*Your goal*:
List each line of the records below that contains the word "This".

*Supplied records*:
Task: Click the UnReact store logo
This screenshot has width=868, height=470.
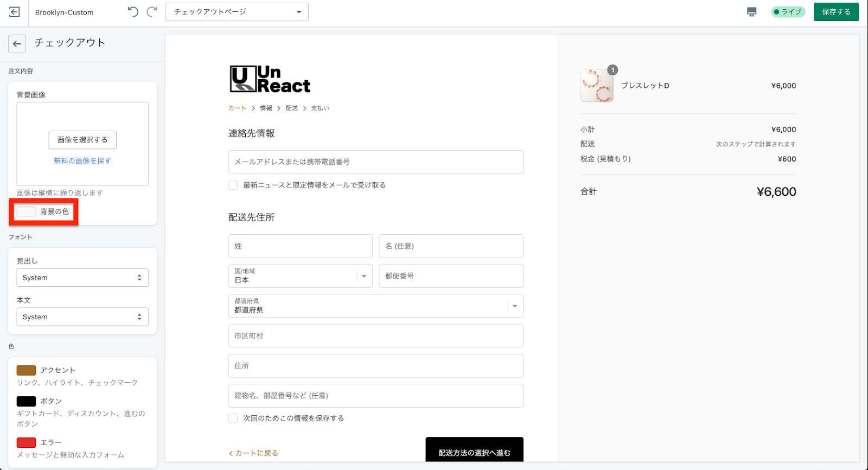Action: pyautogui.click(x=270, y=79)
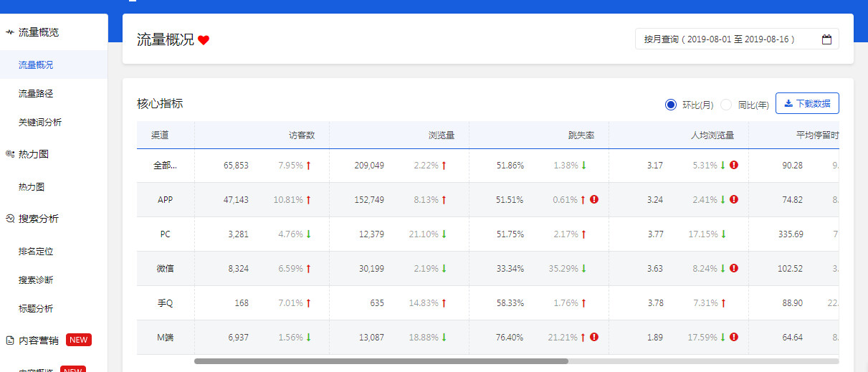Click the warning icon in APP bounce rate row
868x372 pixels.
(594, 200)
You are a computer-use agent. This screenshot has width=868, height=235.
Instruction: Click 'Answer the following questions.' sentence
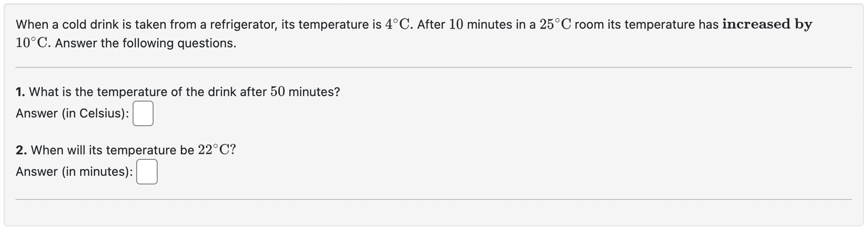145,43
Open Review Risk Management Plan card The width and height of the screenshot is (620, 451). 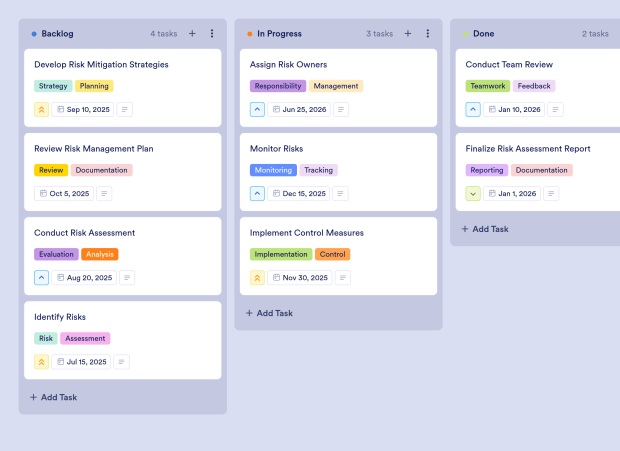pos(94,149)
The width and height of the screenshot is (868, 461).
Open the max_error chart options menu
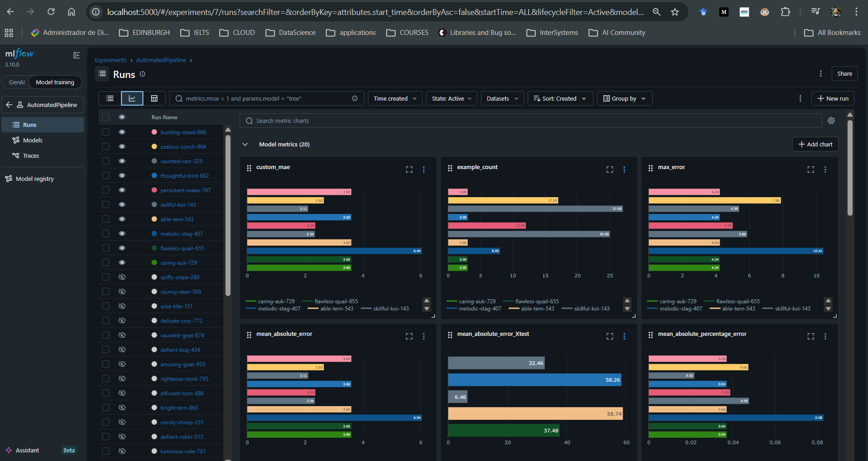tap(825, 170)
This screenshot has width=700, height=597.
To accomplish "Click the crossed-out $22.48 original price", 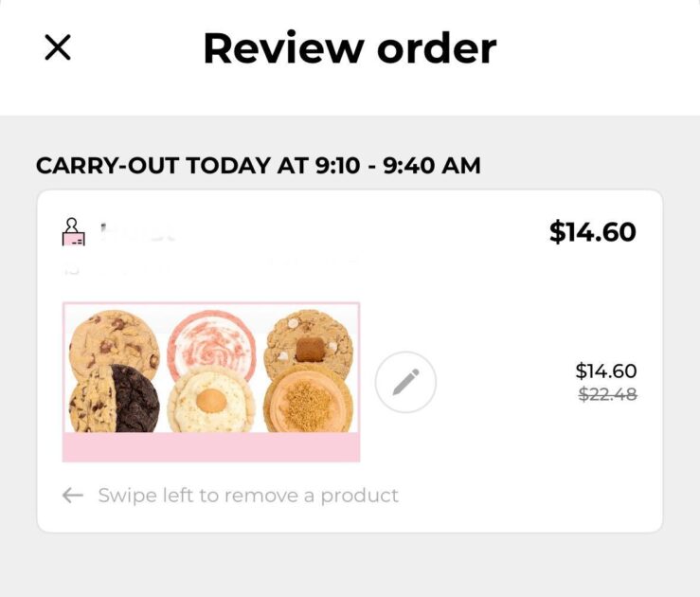I will pyautogui.click(x=607, y=394).
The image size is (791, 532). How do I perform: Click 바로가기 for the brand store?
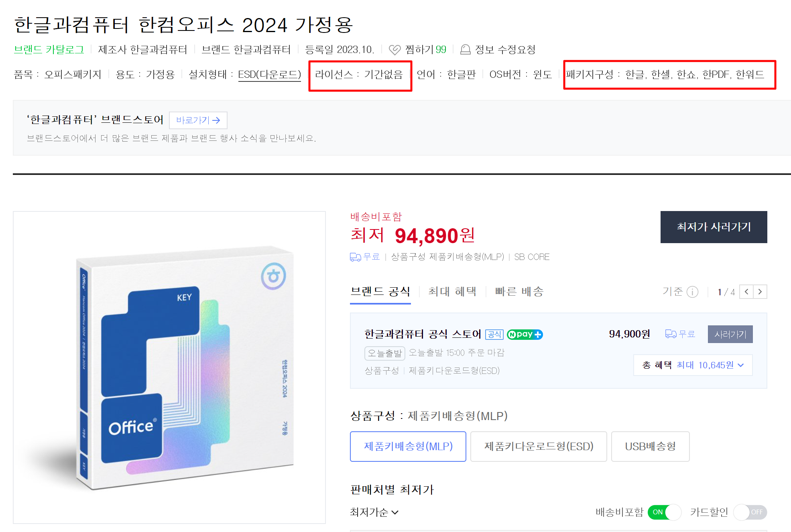coord(198,120)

*Solution to the problem*:
This screenshot has width=868, height=470.
You are a computer-use agent. This screenshot has width=868, height=235.
This screenshot has width=700, height=597.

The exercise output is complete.